Requirement = Transcribe the entries below without changing a word, and omit every picture.

Dataset entries =
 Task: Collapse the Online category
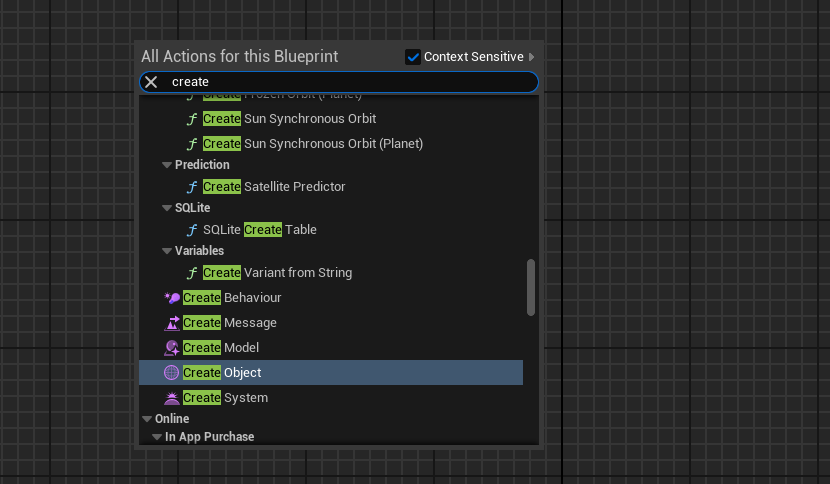pyautogui.click(x=147, y=419)
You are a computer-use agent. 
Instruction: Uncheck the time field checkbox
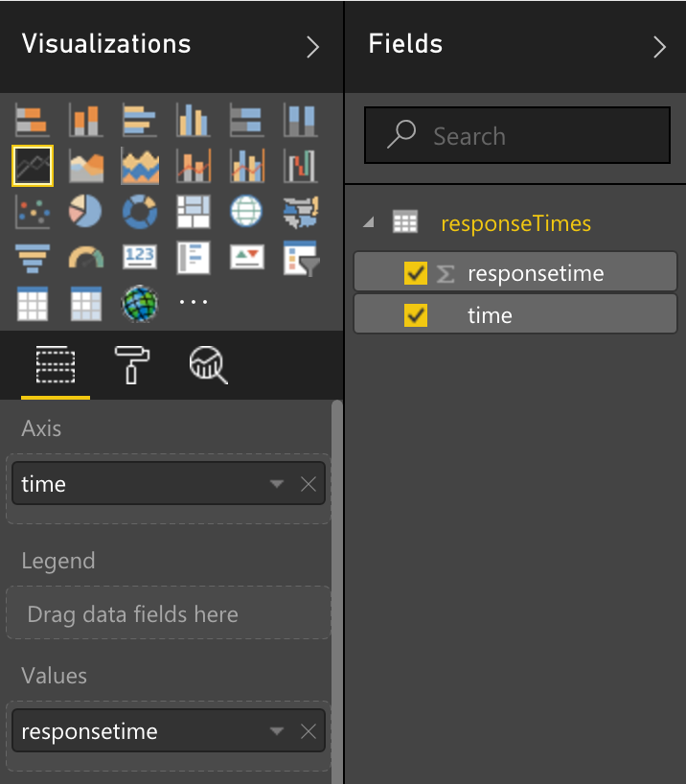tap(416, 315)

Expected answer =
 Task: Collapse the Online category
pyautogui.click(x=147, y=419)
You are a computer-use agent. 
Instruction: Uncheck the time field checkbox
tap(416, 315)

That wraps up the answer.